We started with the Fire-Fighting Training Unit (FFTU). After instruction of the use of the differing methods of fighting fires, donning fire-retardant suits, gloves and masks we firstly made up our own foam fire extinguishers, then used them on a gas fire. We also did the same on oil and diesel fires with fire blankets, CO2 extinguishers and lastly dry powder extinguishers.

fightingfire

alanafightingfire

We then moved on to the Damage Control Training Unit (DCTU).  After some brief instruction on ‘shoring up’ methods (how to block leaks in the ship), we moved into the unit for a tour before the real fun began. The DCTU is a faithful recreation of a section of a ship three decks high.  It is used to train Navy personnel in Damage Control (leak stopping and removal of flood water) and casualty evacuation. The DCTU uses hydraulics to simulate the rocking motion of a ship at sea; this enables students to experience the problems which can arise from the combination of motion and free surface water.

navy                                                               (The Simulator is is the background of this picture)

I was appointed team leader for my team of 7 – I was reliably assured this was due to me being small (5′), mouthy and Irish… It was a rather daunting prospect.  Even with the training and experience I have in a leadership capacity; I was now leading a team of people in something that I had no prior experience or knowledge of.  Add in the team-mix as described above, then lock us all in a confined space, with freezing cold water pouring (under massive pressure) in through multiple holes in the walls, roof and floor, plus darkness, smoke, noise and the motion of a rocking ship – doubly daunting…

Not surprisingly it was extremely difficult to keep overall situational awareness – I did most of the team leading being “hands –off”, but with my backside blocking a leak in the wall!  Despite this the team worked together brilliantly. We had allocated roles beforehand.  There was great use of closed loop communication, once a job was done those free returned to the team leader for further task allocation.  We managed to shore up all the major leaks in the engine room (where we started) then moved to help the second team out in the mess hall with further leaks.  We finished in waist deep water (waist deep if you were 6ft tall that is…!).

## WORK TO COMPLETE
**A.** In the training passage, list every firefighting tool the trainees used on the fires.
**B.** From the training passage, give back word for word the section that starts at the words "We started with" and ends after "dry powder extinguishers.".

## PROVIDED DATA
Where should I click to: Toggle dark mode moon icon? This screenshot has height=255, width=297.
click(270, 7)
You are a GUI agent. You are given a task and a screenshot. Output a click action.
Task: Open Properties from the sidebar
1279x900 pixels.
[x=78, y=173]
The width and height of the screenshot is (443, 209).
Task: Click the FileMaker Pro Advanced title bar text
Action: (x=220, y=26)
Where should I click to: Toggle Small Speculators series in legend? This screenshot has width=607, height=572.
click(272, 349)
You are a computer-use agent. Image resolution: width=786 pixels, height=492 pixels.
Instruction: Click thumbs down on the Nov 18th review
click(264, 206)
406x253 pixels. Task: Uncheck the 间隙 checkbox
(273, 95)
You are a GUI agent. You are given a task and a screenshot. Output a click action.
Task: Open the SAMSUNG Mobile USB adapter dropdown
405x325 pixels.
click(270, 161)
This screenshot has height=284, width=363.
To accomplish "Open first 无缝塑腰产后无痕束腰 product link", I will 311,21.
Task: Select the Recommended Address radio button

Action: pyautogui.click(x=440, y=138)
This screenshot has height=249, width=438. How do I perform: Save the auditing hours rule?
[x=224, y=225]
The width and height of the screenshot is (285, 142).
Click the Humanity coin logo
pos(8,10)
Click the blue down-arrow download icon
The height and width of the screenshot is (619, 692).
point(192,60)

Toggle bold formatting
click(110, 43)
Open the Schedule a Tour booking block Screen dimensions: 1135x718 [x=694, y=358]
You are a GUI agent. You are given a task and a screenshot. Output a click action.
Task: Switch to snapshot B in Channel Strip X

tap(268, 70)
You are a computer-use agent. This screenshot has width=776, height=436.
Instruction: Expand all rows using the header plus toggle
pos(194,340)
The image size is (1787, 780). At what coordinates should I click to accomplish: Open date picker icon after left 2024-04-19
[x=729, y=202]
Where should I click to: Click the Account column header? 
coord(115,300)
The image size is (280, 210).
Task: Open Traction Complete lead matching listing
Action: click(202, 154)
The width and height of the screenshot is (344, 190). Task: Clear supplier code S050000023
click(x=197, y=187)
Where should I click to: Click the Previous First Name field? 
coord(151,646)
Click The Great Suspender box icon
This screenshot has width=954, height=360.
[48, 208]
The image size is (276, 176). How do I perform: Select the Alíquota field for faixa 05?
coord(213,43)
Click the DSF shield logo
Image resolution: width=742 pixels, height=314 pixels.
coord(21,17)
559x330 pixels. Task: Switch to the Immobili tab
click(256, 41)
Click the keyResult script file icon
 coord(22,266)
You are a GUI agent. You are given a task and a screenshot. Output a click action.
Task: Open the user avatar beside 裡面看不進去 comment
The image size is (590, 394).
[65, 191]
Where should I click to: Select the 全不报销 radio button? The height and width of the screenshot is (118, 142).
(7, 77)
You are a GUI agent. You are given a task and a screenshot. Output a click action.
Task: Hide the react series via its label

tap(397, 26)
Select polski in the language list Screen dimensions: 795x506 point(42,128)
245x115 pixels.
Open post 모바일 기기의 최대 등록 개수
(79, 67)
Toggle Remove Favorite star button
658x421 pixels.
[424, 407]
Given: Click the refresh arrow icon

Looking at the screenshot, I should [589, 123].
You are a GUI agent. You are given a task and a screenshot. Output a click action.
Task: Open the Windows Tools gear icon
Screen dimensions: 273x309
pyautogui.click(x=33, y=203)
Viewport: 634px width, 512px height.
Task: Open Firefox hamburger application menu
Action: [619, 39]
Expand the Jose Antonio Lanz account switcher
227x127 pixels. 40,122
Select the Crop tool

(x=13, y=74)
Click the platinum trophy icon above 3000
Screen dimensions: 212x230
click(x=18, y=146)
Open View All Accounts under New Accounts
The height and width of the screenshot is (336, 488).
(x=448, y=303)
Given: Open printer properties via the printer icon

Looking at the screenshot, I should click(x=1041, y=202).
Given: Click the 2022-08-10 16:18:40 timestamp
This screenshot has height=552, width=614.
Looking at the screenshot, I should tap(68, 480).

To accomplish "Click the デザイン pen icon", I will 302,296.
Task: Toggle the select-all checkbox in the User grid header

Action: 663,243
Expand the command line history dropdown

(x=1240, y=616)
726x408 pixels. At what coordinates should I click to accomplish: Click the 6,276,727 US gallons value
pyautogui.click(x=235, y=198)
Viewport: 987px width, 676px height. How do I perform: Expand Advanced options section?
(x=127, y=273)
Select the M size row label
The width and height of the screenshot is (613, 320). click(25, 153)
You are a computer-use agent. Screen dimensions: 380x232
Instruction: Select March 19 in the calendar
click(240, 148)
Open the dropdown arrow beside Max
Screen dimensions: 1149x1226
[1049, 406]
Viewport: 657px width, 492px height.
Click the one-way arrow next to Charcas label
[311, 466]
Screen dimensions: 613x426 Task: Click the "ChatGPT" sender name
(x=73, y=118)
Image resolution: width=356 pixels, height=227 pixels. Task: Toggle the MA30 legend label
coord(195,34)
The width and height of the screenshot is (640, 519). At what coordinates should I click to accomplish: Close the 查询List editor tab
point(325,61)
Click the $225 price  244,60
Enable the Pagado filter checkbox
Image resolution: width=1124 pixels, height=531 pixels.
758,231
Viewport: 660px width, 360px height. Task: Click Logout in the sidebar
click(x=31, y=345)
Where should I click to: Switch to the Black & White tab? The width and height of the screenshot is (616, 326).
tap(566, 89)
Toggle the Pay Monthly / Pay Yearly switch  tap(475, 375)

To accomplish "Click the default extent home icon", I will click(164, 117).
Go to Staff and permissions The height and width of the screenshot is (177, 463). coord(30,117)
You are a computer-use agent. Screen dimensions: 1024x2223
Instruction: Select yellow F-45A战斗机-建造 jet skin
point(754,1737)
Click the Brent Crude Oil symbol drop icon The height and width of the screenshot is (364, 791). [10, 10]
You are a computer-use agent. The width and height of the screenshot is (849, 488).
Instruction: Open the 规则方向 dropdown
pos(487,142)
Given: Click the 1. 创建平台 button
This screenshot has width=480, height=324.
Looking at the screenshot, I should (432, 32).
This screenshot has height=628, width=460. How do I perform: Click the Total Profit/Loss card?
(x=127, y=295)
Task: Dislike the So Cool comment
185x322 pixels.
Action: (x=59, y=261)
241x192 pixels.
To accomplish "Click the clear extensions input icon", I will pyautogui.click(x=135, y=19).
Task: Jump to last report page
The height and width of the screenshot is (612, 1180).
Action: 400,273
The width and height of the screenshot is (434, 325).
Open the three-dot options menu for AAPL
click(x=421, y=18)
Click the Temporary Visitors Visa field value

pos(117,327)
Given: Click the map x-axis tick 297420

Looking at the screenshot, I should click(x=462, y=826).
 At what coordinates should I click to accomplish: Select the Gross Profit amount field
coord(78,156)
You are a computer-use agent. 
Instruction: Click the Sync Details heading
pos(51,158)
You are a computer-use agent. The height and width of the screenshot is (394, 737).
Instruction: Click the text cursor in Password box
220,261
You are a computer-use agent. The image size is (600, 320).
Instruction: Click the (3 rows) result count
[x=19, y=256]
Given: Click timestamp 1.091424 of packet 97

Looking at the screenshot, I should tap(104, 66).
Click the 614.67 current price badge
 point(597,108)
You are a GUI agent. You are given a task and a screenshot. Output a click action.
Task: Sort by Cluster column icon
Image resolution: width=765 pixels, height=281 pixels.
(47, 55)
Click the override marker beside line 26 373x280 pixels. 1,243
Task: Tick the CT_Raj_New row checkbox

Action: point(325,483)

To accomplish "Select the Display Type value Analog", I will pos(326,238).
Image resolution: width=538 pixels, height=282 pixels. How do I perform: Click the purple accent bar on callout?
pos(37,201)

## RESULTS OF THE EXERCISE
**A.** Foam fire extinguishers (made by the trainees themselves), fire blankets, CO2 extinguishers, dry powder extinguishers

**B.**
We started with the Fire-Fighting Training Unit (FFTU). After instruction of the use of the differing methods of fighting fires, donning fire-retardant suits, gloves and masks we firstly made up our own foam fire extinguishers, then used them on a gas fire. We also did the same on oil and diesel fires with fire blankets, CO2 extinguishers and lastly dry powder extinguishers.